INSTRUCTIONS FOR THE TASK
Please copy the records below word for word, leaving out the pictures.

-- START OF EXTRACTED ENTRIES --

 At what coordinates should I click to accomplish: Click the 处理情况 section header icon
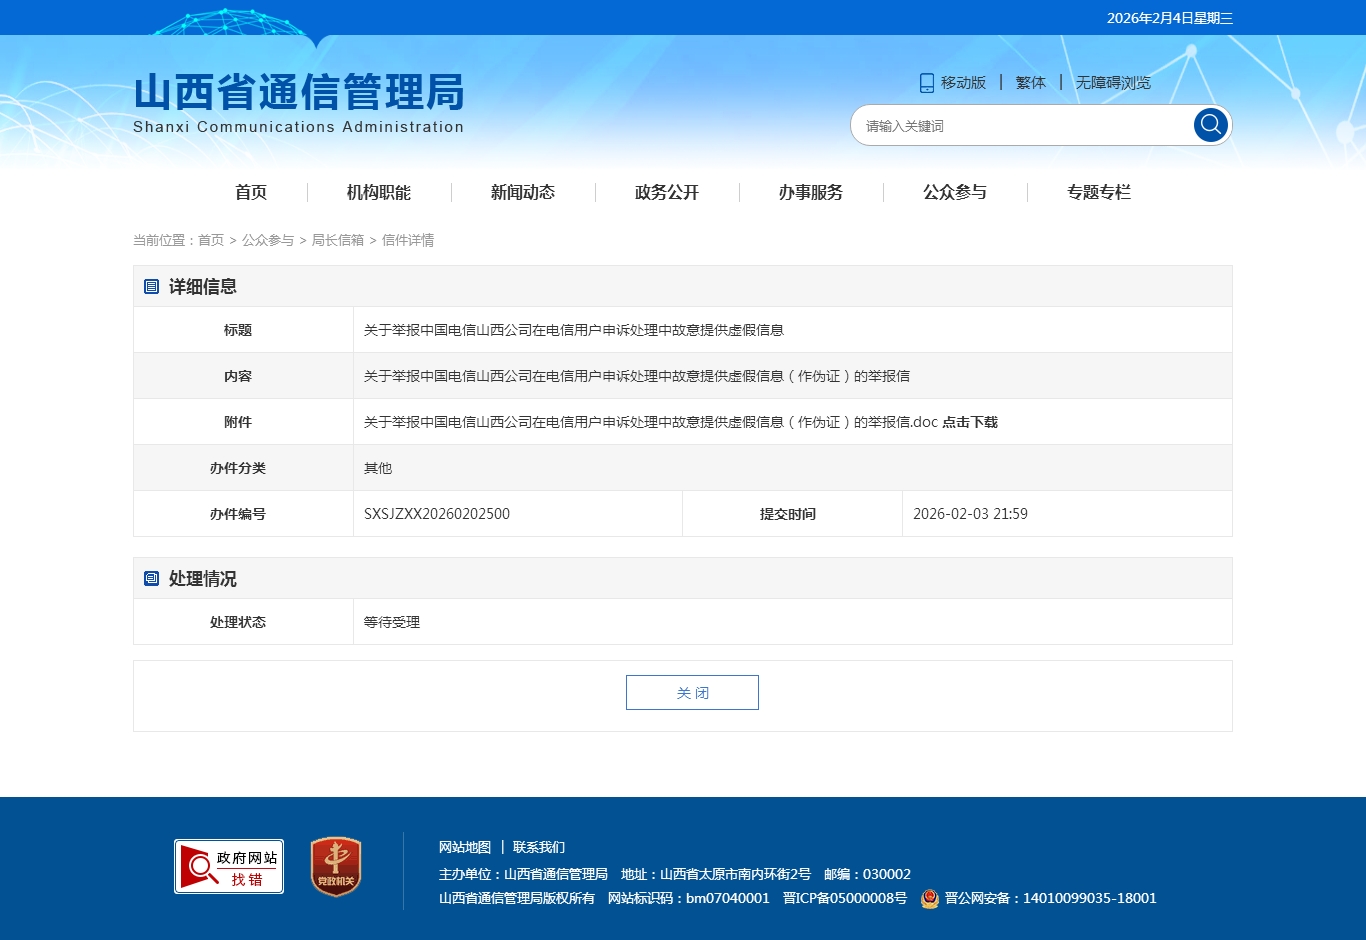pyautogui.click(x=152, y=579)
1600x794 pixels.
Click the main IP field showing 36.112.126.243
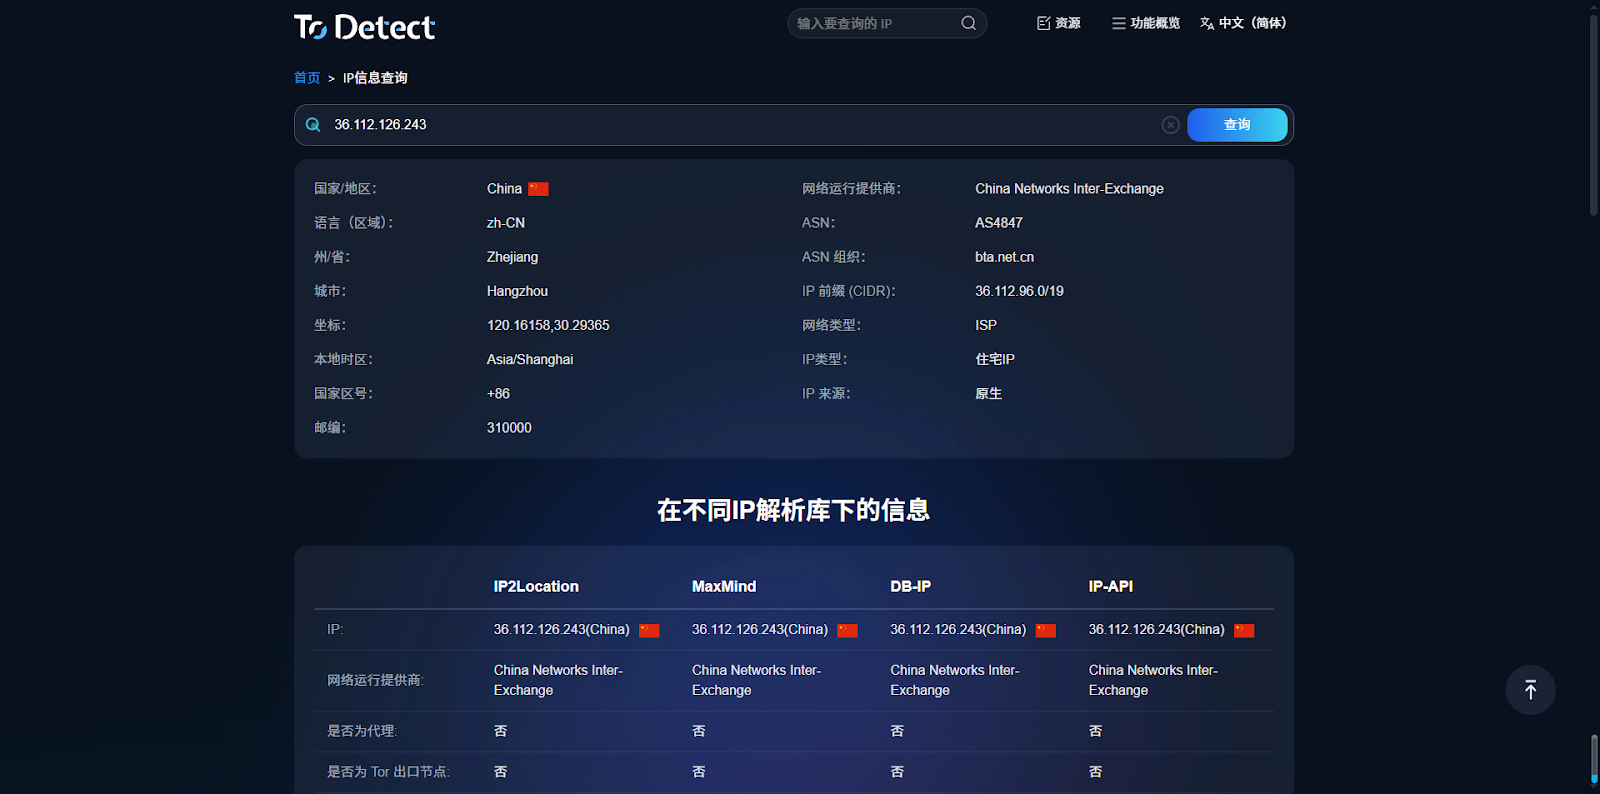[x=740, y=125]
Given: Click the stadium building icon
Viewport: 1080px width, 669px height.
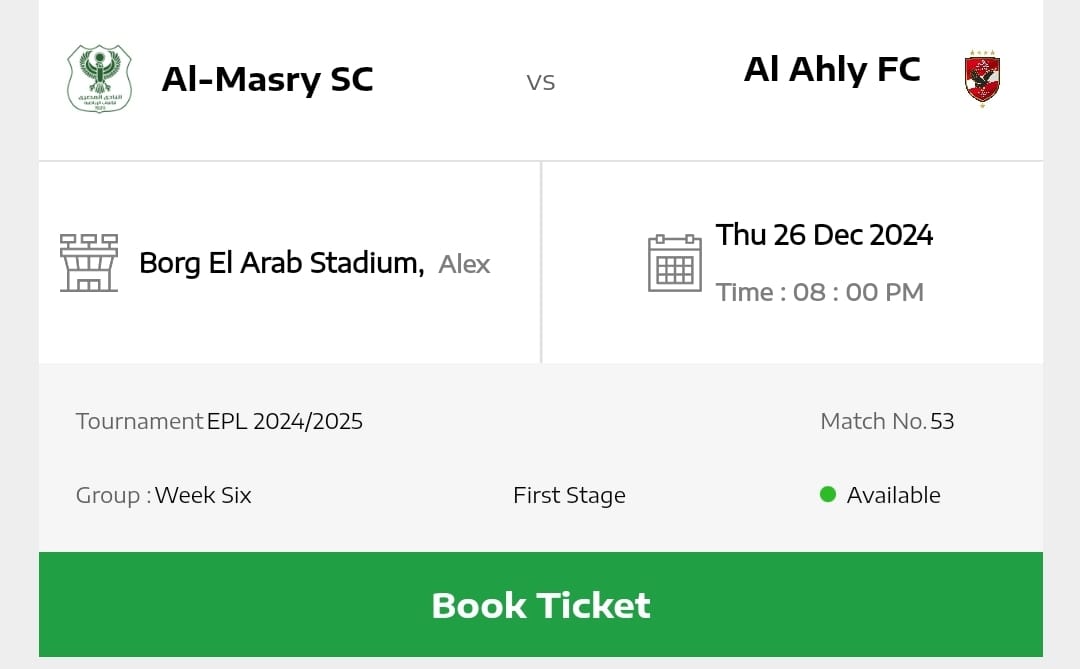Looking at the screenshot, I should point(89,263).
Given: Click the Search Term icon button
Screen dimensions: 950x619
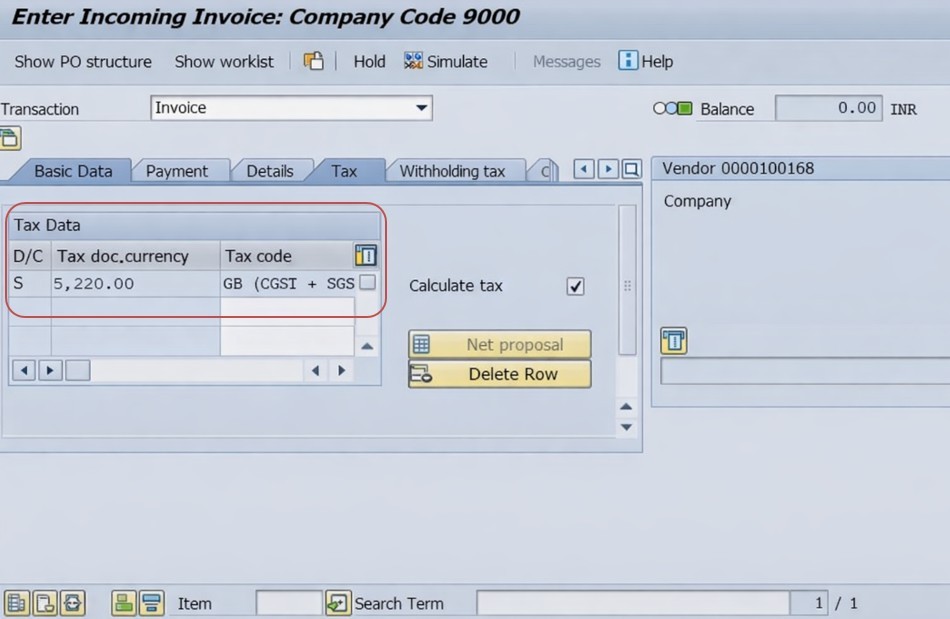Looking at the screenshot, I should (x=338, y=603).
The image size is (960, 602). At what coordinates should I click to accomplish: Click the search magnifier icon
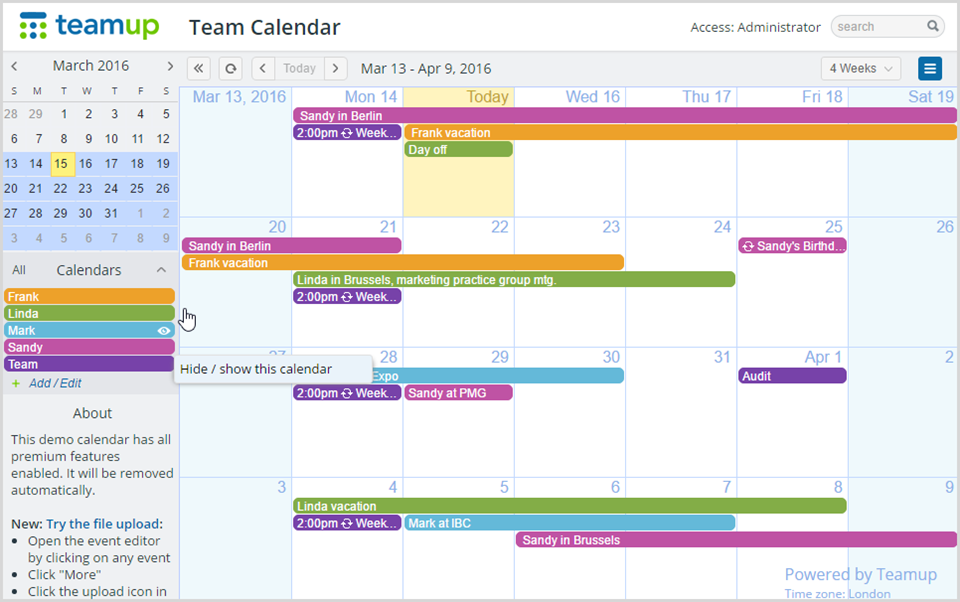[x=932, y=26]
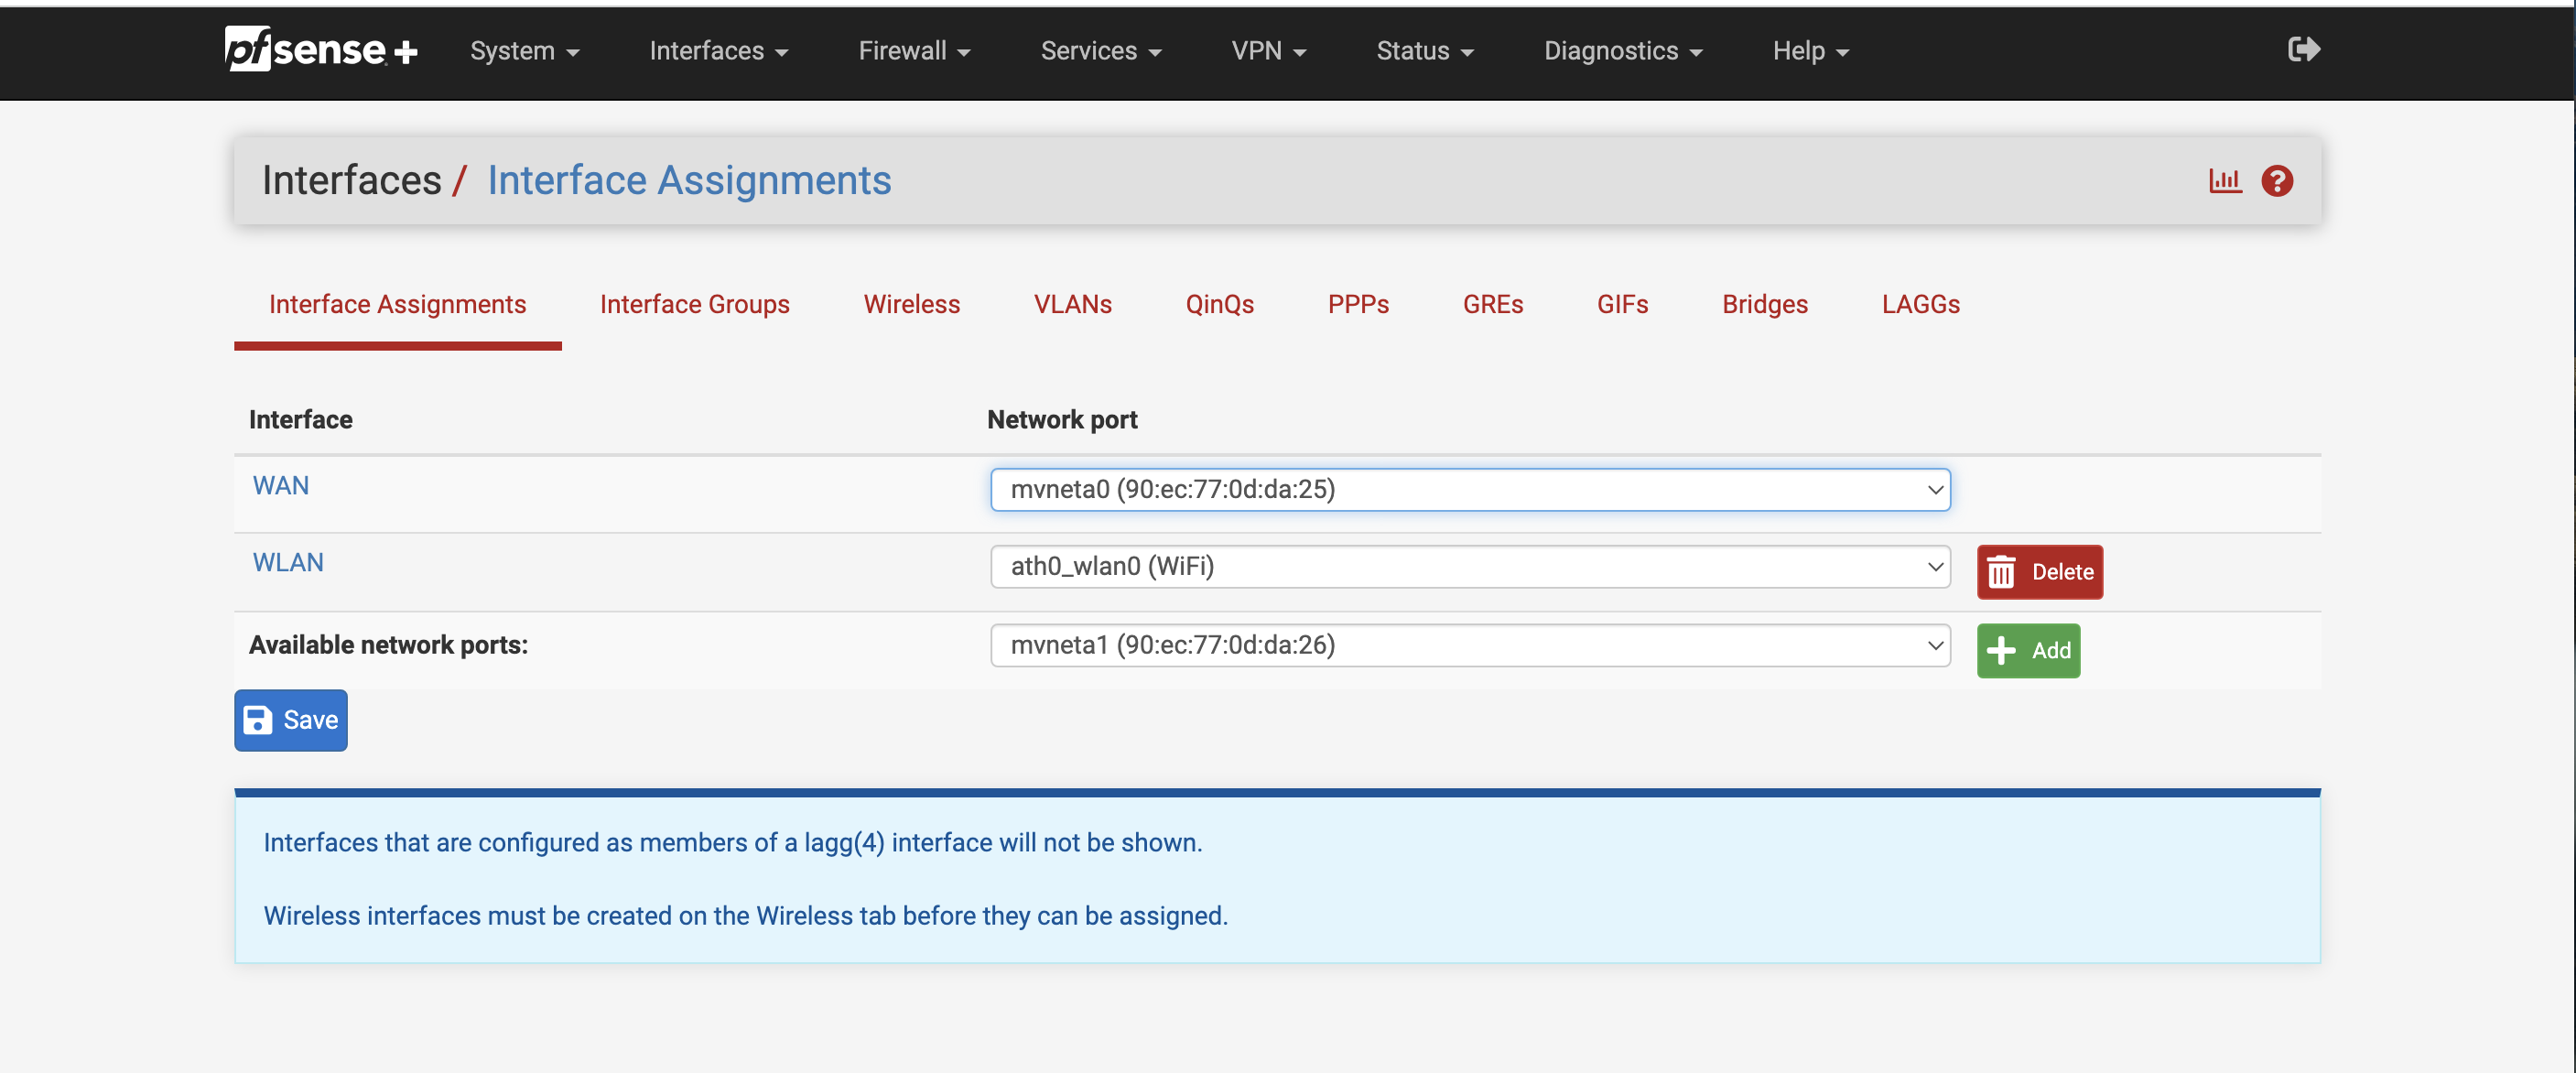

-- END OF EXTRACTED ENTRIES --

SOLUTION FOR THIS TASK
 At what coordinates should I click to accomplish: Click the 处理情况 section header icon
pyautogui.click(x=152, y=579)
1600x794 pixels.
Click the main IP field showing 36.112.126.243
[x=740, y=125]
Given: Click the stadium building icon
Viewport: 1080px width, 669px height.
Looking at the screenshot, I should point(89,263).
Given: Click the Search Term icon button
Screen dimensions: 950x619
Looking at the screenshot, I should (x=338, y=603).
The image size is (960, 602). At what coordinates should I click to accomplish: Click the search magnifier icon
[x=932, y=26]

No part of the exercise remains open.